*Brief*:
Return the lines below exactly as they appear, please, starting with the first and ending with the one that contains "Image resolution: width=1024".

*Records shown*:
····················

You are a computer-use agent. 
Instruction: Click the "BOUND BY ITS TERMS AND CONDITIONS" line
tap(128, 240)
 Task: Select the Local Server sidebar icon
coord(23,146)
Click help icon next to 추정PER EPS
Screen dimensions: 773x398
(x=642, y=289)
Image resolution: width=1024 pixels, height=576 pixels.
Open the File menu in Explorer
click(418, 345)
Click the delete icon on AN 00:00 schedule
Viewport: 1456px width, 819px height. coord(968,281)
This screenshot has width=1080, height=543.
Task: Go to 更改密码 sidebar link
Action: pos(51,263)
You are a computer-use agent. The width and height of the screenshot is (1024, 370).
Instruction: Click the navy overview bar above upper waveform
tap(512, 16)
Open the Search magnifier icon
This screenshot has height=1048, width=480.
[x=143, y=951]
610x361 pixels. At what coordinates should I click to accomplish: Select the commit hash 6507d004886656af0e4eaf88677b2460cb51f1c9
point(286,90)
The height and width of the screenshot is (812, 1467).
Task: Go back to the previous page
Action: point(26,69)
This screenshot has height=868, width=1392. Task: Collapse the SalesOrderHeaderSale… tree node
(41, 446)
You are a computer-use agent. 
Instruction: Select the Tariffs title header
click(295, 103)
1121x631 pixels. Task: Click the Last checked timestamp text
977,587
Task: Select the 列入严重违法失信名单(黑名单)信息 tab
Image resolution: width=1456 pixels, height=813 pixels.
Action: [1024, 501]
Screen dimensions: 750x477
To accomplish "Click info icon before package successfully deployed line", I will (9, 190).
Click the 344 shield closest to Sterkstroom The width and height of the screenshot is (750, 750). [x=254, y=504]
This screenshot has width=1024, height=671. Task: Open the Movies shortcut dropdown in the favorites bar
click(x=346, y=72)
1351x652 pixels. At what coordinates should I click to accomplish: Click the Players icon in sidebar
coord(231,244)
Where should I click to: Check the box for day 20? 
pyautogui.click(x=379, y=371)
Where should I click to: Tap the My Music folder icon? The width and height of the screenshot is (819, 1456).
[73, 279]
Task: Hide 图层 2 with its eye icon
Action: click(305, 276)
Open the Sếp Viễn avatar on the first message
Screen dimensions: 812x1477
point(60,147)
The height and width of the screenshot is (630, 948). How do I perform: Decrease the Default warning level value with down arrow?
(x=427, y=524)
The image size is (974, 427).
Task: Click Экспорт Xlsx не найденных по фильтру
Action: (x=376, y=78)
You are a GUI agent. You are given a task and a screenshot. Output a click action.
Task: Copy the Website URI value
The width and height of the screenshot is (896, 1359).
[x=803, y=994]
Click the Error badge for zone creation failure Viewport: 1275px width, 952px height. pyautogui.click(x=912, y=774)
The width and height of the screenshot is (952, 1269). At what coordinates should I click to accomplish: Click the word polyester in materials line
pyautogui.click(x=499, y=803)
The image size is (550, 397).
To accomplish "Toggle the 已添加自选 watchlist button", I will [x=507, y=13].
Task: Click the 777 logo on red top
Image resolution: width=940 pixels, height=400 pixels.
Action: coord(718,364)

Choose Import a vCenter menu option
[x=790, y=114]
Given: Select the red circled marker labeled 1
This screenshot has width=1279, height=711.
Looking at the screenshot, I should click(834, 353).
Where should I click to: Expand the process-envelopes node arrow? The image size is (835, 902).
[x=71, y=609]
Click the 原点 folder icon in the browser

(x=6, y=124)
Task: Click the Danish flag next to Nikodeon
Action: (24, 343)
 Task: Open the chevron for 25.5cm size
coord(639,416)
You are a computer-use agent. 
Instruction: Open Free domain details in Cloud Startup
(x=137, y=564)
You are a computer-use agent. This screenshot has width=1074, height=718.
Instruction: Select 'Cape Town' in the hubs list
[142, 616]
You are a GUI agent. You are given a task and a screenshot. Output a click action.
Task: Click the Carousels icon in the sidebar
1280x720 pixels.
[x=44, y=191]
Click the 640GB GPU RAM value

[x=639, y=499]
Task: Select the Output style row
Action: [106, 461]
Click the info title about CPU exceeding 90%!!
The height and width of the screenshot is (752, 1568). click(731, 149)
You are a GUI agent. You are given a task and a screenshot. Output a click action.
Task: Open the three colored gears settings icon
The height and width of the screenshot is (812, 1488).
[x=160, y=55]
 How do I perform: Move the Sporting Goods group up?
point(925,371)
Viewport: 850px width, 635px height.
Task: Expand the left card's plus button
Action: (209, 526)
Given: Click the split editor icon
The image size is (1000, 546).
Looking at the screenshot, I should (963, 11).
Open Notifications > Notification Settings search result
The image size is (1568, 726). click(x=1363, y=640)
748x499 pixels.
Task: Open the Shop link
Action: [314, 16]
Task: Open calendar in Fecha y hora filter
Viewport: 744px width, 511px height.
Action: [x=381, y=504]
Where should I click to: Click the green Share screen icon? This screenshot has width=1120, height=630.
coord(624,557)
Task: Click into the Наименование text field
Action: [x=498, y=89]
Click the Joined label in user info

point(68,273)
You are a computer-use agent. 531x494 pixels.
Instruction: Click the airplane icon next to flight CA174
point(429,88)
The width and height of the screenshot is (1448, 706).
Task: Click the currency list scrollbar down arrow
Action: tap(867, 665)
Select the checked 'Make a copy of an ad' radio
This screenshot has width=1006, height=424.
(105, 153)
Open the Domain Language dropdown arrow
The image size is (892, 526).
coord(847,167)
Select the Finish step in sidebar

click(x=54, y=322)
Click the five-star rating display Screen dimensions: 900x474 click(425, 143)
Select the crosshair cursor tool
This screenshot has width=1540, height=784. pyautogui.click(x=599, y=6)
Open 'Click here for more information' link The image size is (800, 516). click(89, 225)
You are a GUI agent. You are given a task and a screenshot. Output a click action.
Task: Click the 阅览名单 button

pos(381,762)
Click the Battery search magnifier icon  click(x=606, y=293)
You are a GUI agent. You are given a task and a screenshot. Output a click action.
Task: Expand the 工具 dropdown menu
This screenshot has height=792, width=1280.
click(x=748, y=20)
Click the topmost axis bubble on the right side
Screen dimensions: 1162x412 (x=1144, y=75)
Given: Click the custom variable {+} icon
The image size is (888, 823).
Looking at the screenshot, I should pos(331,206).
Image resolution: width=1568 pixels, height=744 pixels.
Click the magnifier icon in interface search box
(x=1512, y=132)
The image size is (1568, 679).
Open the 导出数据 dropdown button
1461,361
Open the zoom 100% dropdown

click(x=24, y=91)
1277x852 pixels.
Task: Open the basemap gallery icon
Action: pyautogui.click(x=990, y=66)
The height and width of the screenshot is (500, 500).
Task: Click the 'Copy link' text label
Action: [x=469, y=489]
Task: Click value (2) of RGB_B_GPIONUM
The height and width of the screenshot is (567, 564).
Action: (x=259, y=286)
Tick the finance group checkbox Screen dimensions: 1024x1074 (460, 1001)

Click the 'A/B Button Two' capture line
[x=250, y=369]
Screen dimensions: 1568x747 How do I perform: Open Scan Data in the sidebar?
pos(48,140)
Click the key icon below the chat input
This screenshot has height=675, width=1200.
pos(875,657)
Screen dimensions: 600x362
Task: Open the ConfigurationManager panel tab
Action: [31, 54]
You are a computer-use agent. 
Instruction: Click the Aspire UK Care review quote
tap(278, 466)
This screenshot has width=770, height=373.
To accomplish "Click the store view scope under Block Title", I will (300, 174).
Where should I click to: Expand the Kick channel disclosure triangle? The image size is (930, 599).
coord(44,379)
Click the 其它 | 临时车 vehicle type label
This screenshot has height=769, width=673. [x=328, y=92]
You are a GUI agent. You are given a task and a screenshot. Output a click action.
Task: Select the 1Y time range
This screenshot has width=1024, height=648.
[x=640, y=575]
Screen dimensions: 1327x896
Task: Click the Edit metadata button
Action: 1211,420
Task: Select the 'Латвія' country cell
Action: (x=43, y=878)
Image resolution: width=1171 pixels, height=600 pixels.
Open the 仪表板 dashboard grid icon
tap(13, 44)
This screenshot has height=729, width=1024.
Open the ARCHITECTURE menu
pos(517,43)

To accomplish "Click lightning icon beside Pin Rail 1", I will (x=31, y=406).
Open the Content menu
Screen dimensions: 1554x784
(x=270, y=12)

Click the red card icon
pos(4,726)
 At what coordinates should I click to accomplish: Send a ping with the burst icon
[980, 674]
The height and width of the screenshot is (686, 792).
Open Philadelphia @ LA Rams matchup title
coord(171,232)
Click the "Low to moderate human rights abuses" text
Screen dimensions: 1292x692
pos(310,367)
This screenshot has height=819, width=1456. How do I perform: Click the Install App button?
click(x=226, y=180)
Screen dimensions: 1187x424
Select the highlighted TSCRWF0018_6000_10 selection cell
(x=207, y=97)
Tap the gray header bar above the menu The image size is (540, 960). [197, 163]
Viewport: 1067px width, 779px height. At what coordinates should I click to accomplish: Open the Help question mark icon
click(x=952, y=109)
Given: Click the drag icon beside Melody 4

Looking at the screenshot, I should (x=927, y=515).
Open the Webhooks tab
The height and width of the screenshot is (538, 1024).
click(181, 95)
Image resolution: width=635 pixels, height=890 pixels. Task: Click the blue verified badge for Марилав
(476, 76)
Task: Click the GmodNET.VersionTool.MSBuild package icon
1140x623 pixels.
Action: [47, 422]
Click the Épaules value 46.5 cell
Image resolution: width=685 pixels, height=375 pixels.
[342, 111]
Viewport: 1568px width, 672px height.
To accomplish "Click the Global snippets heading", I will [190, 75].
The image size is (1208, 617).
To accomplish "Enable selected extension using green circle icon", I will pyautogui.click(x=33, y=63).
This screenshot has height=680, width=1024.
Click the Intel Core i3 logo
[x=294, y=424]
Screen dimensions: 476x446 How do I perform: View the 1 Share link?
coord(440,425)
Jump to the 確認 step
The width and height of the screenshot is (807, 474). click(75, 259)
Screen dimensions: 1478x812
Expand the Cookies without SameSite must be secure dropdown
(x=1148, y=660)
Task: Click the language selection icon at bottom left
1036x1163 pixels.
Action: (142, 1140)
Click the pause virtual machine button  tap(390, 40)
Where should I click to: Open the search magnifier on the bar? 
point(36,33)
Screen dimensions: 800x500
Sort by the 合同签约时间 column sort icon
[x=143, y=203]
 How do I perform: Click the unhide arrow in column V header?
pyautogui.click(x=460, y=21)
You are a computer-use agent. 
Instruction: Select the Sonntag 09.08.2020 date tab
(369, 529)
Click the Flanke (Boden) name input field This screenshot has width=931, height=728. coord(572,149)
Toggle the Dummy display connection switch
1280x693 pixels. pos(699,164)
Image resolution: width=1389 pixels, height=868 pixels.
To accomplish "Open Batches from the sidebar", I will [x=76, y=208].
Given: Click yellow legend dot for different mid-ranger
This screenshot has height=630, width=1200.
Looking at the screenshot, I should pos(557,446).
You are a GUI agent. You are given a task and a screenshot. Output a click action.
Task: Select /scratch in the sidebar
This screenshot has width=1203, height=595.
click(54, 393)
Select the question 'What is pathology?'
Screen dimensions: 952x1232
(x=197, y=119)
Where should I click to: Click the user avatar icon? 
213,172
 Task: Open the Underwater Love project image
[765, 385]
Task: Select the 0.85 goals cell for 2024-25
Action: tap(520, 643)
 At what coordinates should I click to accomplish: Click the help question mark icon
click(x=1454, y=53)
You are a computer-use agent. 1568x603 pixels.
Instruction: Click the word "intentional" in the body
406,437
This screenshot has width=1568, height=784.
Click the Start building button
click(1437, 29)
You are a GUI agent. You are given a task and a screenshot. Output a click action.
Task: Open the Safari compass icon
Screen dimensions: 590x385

····················

*Output of the task*:
You are a computer-use agent. 
Instruction: Click the "BOUND BY ITS TERMS AND CONDITIONS" line
tap(128, 240)
 Task: Select the Local Server sidebar icon
coord(23,146)
Click help icon next to 추정PER EPS
Screen dimensions: 773x398
(x=642, y=289)
Image resolution: width=1024 pixels, height=576 pixels.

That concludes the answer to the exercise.